Allen-If you think Willis thinks climate sensitivity is ~3, you haven’t been around or paying very much attention at all.

February 13, 2014 9:03 pm

The 1.8 ECS would seem to be worst case given the period chosen, which is highly likely to have seen temperature increases anyway as we came out of the mini ice age around the time this data series started. While some of this is ironed out in the best fit exercise, one would think there is still an artificial lift given to the ECS here(?). The time period chosen is large enough to see 2+ cycles of natural factors of around 60 year periodicity (ENSO?) but not large enough to include a good sample of 100-200+ year cycles of which I believe there is at least one significant one. Interesting, but will have to read through more comments to understand the robustness of it. Appreciate the work.

February 13, 2014 9:08 pm

alcheson says:
February 13, 2014 at 3:15 pm
Mosher says
“‘In general, those who are supportive of the catastrophic hypothesis reach their conclusion based on global climate model output.”
Wrong. Hansen for example relies on Paleo data.”
Really Mosh?
#######################
YES do not be stuck on stupid
http://blogs.plos.org/retort/2013/12/03/qa-with-james-hansen/
Q& A with Hansen
Q:At first glance there are a lot of messages in the paper that people could say they’ve heard before. We’ve heard before, obviously, that we need to reduce CO2 emissions. We’ve heard before that there’s a danger of moving the climate out of the conditions seen in the Holocene. How does your paper move those messages past what we’ve heard previously?
A: I think it’s more persuasive. It’s based fundamentally on observations, on studies of earth’s energy imbalance and the paleoclimate rather than on climate models. Although I’ve spent decades working on [climate models], I think there probably will remain for a long time major uncertainties, because you just don’t know if you have all of the physics in there. Some of it, like about clouds and aerosols, is just so hard that you can’t have very firm confidence. So yes, while you could say most of these [messages] you can find one place or another, but we’ve put the whole story together. The idea was not that we were producing a really new finding but rather that we were making a persuasive case for the judge.

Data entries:
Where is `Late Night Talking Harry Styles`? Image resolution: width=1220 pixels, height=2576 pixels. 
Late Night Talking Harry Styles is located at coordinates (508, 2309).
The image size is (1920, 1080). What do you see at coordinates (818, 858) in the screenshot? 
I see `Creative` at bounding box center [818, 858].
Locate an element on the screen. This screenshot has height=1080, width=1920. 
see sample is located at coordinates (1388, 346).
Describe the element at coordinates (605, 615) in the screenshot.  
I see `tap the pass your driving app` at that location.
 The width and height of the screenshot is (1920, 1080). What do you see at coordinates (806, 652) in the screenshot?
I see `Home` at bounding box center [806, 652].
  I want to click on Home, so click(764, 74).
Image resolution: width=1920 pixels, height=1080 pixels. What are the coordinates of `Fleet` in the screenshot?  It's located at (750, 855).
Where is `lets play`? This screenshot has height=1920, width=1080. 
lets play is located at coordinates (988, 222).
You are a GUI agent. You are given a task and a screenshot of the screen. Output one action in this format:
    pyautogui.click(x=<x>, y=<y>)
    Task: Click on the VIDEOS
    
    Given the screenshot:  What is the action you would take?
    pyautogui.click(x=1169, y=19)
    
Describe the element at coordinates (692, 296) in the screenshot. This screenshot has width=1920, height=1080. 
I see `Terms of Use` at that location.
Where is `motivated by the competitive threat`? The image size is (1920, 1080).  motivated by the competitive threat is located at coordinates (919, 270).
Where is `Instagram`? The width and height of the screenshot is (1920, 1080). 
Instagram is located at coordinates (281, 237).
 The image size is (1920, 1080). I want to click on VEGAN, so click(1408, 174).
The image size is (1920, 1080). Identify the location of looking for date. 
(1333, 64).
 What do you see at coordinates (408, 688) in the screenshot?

• Actions to take
(1) In the comment thread on climate sensitivity, what does Hansen say his paper is fundamentally based on?
(2) Lay out the data entries from the line containing "coordinates (919, 270)." through the last line of the data entries as a Markdown table with columns Row and Entry Line. Omit blank lines.

• Solution list
(1) Observations, studies of earth's energy imbalance and the paleoclimate, rather than climate models.

(2)
| Row | Entry Line |
|---|---|
| 1 | Where is `motivated by the competitive threat`? The image size is (1920, 1080).  motivated by the competitive threat is located at coordinates (919, 270). |
| 2 | Where is `Instagram`? The width and height of the screenshot is (1920, 1080).  |
| 3 | Instagram is located at coordinates (281, 237). |
| 4 |  The image size is (1920, 1080). I want to click on VEGAN, so click(1408, 174). |
| 5 | The image size is (1920, 1080). Identify the location of looking for date.  |
| 6 | (1333, 64). |
| 7 |  What do you see at coordinates (408, 688) in the screenshot? |